At 22, one of my major identifiers is the fact that I was my grandma's primary caretaker during the last few months of her life. I didn't think this would ever be something I could relate to, and yet I'm grateful for the experience and able to acknowledge that I was anything but unprepared for the role.
I was raised in Washington Heights, NY, with a grandma who only spoke Spanish and who I never actually called grandma. She was Mami Blanca to everyone who knew her well enough to know her sayings. My relationship with her is my best example of how family and relationships are defined differently, because I'm Ecuadorean and Latina.
Growing up Latina meant that I didn't just put family first on big dates, like weddings or quinceañeras, I was also front and center when Mami cut that cake on her Saint's Day.
The prized cargo that are family relationships in Latin families was also drilled into me through the less glamorous events. I grew up in a family where going with grandma or an uncle to a doctor's appointment was not a favor, but an expectation. You served as a translator between your family and the rest of the world, not because it was nice but because it felt right.
The best part is that growing up Latina made it easier for me to not feel resentful towards how those last few months with Mami, that simultaneously were my last few months of college, played out.
Even on the hard days when I was juggling homework and keeping lists of medications in order, I knew I had been raised capable of taking this on. I had a strong heart that could withstand seeing my Mami so dependent on me, because she had raised me to be this way.

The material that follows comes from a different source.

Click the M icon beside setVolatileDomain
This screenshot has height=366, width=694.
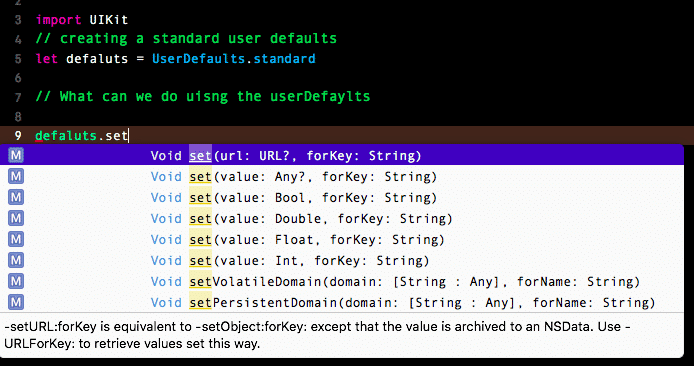(16, 281)
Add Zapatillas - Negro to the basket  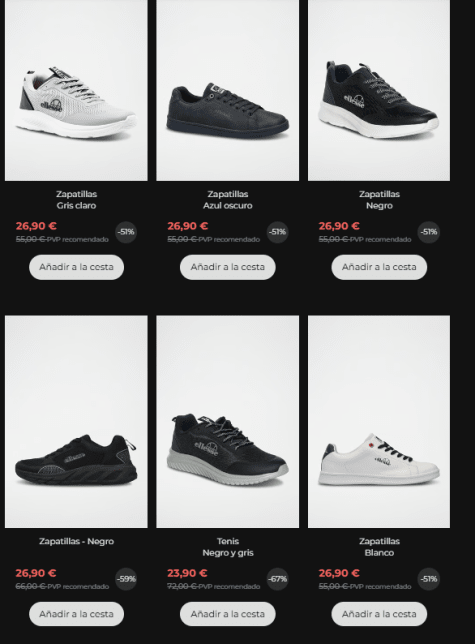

None of the things I did for my grandma, or have done for my family, are things that I do angrily or resentfully. If can hear her in my head saying, "si lo vas a ser con mala cara mejor no lo hagas."
My life changed as a result of this life event and I surprisingly thrived. I took so much pride the first time I was able to tell my grandmother's ICU doctor that I was her caretaker and that he could talk to me about anything. I felt the slight shift in how I stood and saw my confidence grow when throwing around phrases like I was a premed student, because I understood that Mami Blanca was on the line.
This was hard for others around me to understand, because I looked tired even when I felt energized. My body and mind took a toll during those last few months, but my faith and soul matured. I had been raised to pick up that mantle whenever need be, and I could not have been prouder to do my Mami's teachings justice.